- SUPPLIED PASSAGE
There’s a generally languid feeling throughout, in many ways. There’s the relatively slow, sustained vocal style. There’s the dreamy philosophical lyrics concerned with “fleeting moments”, the sky, and plenty of swimming. There’s the casual pace of instrumentals like “Leap From The Top” and the slightly Vangelis-ish “Path Home Again”. Tracks like “Rivers”, one of the strongest numbers, have hints of what Stone Roses would’ve sounded like if they’d decided to be a synthpop band. All the tracks approach or pass the five-minute mark, taking the normal intro-verse-chorus structure and stepping through it without any urgency and with relatively few surprises.

Kathleen Gauder’s additional vocals on two of the tracks really add some polish and compliment Eric’s vocal very well. On the strength of those appearances she should be enlisted as a full member of the ‘band’.

- QUESTIONS
A: Decide whether each statement below agrees with the album review above, answering yes or no and quoting the words of the review that settle it. (i) Every track runs close to or beyond five minutes. (ii) Kathleen Gauder sings additional vocals on every track. (iii) "Rivers" is named as one of the weakest numbers.
B: Pick up the album review above at its final sentence and carry it forward with a few more sentences in the same voice.

- DATA EXCERPTS
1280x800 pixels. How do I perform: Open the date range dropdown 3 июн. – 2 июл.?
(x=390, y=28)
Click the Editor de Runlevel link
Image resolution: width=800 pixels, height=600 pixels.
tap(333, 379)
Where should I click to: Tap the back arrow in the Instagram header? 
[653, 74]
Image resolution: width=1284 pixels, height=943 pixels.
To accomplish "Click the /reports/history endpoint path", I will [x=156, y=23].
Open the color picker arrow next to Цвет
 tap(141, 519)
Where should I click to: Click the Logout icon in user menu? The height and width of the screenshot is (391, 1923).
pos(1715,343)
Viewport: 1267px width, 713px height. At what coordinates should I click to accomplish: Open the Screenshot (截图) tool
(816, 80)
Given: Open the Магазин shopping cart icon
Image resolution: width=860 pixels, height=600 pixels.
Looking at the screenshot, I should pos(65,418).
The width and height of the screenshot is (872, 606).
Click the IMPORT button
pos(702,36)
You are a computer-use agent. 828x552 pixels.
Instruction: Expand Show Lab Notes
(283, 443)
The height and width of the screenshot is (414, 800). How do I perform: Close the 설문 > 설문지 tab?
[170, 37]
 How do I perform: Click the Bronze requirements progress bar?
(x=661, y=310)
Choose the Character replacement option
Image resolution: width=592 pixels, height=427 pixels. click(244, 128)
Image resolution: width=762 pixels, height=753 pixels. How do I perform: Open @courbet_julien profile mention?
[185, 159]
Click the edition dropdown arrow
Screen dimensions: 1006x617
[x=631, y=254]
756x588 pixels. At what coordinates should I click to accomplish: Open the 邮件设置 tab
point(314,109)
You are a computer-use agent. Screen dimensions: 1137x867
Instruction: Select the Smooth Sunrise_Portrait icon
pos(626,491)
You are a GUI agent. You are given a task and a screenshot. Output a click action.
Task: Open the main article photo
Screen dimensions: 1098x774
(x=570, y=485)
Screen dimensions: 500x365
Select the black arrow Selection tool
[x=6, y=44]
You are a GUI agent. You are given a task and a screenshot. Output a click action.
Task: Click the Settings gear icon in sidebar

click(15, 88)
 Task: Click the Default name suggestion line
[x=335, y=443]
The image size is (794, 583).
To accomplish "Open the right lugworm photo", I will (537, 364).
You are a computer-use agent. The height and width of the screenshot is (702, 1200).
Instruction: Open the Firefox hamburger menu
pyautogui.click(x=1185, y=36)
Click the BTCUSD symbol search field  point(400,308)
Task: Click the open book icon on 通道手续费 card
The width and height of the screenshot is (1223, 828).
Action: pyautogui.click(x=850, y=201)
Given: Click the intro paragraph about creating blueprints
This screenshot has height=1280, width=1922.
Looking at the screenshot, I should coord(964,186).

- WRITTEN RESPONSES
A:
(i) Yes: "All the tracks approach or pass the five-minute mark"
(ii) No: "Kathleen Gauder’s additional vocals on two of the tracks"
(iii) No: "one of the strongest numbers"

B:
It’s certainly well-produced. If I had to be picky I’d say it’s quirkily mixed in parts, with the more electronic touches slightly buried at points, and tracks like “Souls Intact” dipping the vocal level too low in a way that singers mixing their own performances quite often seem to do, but apart from little quibbles like that, it’s got a rich professional sound to it. It’s a comforting and slightly cathartic way to spend just shy of an hour.